WRITTEN PROBLEM A:
Answer these questions from the passage on familiar things far from home:
(i) Where does most of the "foreign" flavor at the yeshiva come from?
(ii) Which station is the writer unable to stream?
(iii) In what language are services said to be, as the writer is used to?
WRITTEN PROBLEM B: Print the part of the passage on familiar things far from home that opens with the words containing "Also, when you’re" and closes with "it transcends place.".

DOCUMENT PASSAGE:

* * *

Maybe the weirdest thing about being here is that, oddly enough, I have to keep reminding myself that we’re far, far away. For all the differences, there’s a lot that’s familiar. The streets of the Old City may be stone, but you’re as likely to hear English on them as Hebrew (maybe more likely). Americans abound, including the constant tour groups streaming through the squares. Other than the texts themselves, and the “Yeshivish” jargon, everything at my yeshiva is in English (most of the “foreign” flavor comes from the large number of South African students there). I get my news the same way I did at home – from the Internet – and from generally the same sources. I glance over the online Chicago Tribune, the Wall Street Journal, Facebook… I look at the Jerusalem Post site more than I used to, but most of its online stories seem to be geared for the international audience anyway. My media mix is largely unchanged, with the exception of being unable to stream WXRT (VPN, I’m looking into you soon!).

Also, when you’re a Torah-observant Jew, there are lots of familiar standbys. A shul is a shul. We’re used to services being all in Hebrew anyway. Shabbos is Shabbos. The familiar rhythm of frantic Friday errand-running, hurried showers, setting up timers, hot water, hot plate, crock pot, etc.; the sudden, forced peace that comes with lit candles and swaying brachos; family Shabbos dinner at a formal, clothed table with songs and parsha sheets; morning davening at shul, followed by lunch at home or as guests, with the usual discussion of the Torah portion, current events, and our journeys in Yiddishkeit; the leisurely afternoon, mincha, the simple-but-satisfying seuda shlishis of challah, hardboiled eggs, etc., the too-soon end with ma’ariv and havdala, bringing that back-to-work feeling… all of it transcends place.

* * *

EXTRACTED ENTRIES:
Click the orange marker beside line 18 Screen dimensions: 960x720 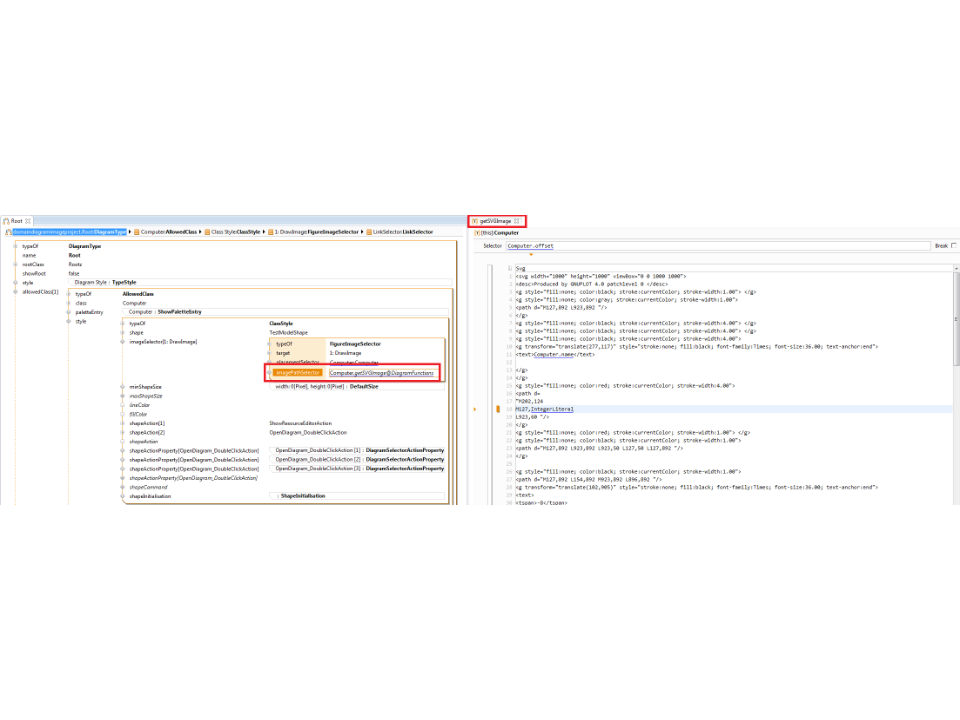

* * *

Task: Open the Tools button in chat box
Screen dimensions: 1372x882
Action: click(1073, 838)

* * *

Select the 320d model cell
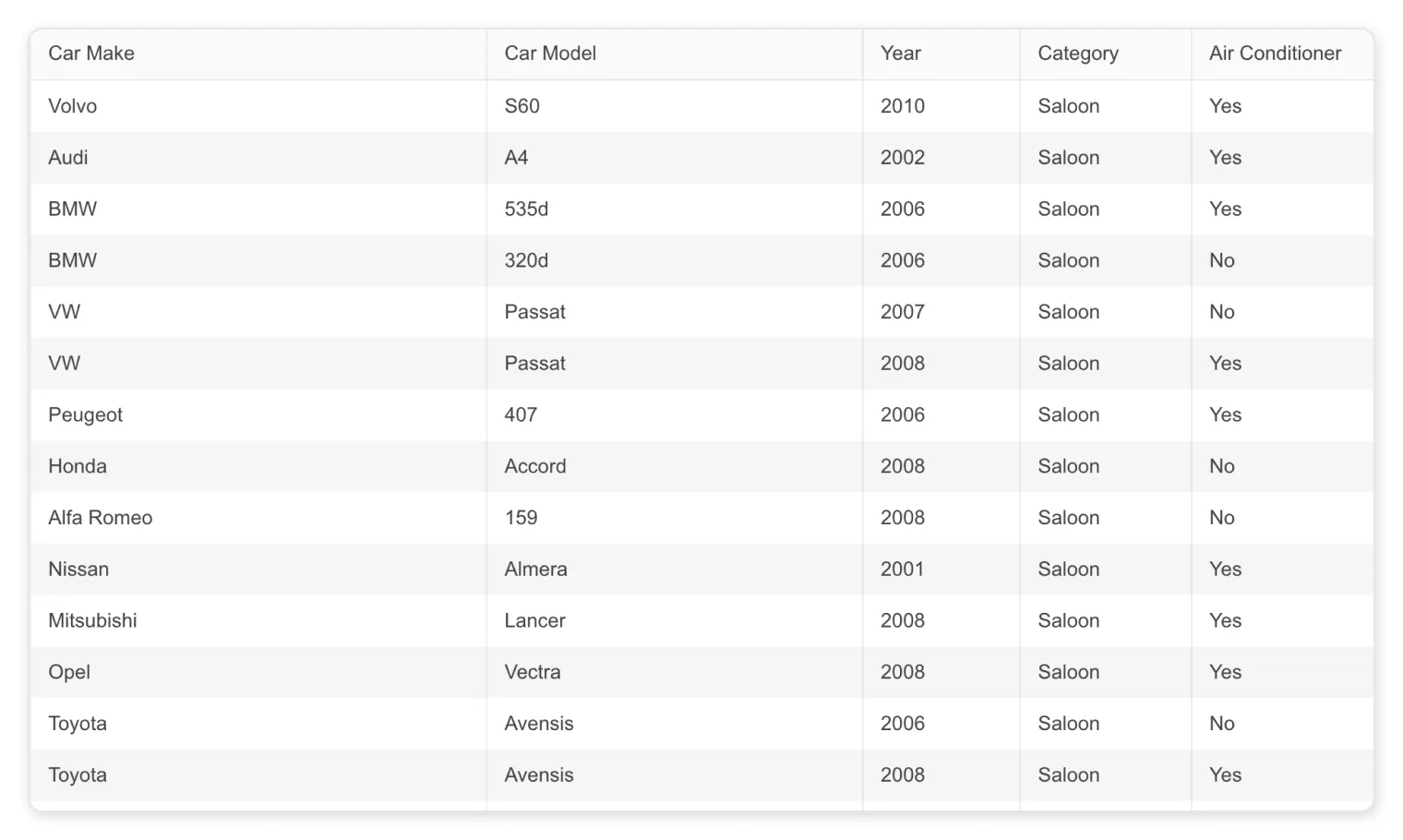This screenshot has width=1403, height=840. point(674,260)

* * *

WRITTEN REPLY A:
(i) The large number of South African students there.
(ii) WXRT.
(iii) All in Hebrew.

WRITTEN REPLY B:
Also, when you’re a Torah-observant Jew, there are lots of familiar standbys. A shul is a shul. We’re used to services being all in Hebrew anyway. Shabbos is Shabbos. The familiar rhythm of frantic Friday errand-running, hurried showers, setting up timers, hot water, hot plate, crock pot, etc.; the sudden, forced peace that comes with lit candles and swaying brachos; family Shabbos dinner at a formal, clothed table with songs and parsha sheets; morning davening at shul, followed by lunch at home or as guests, with the usual discussion of the Torah portion, current events, and our journeys in Yiddishkeit; the leisurely afternoon, mincha, the simple-but-satisfying seuda shlishis of challah, hardboiled eggs, etc., the too-soon end with ma’ariv and havdala, bringing that back-to-work feeling… all of it transcends place.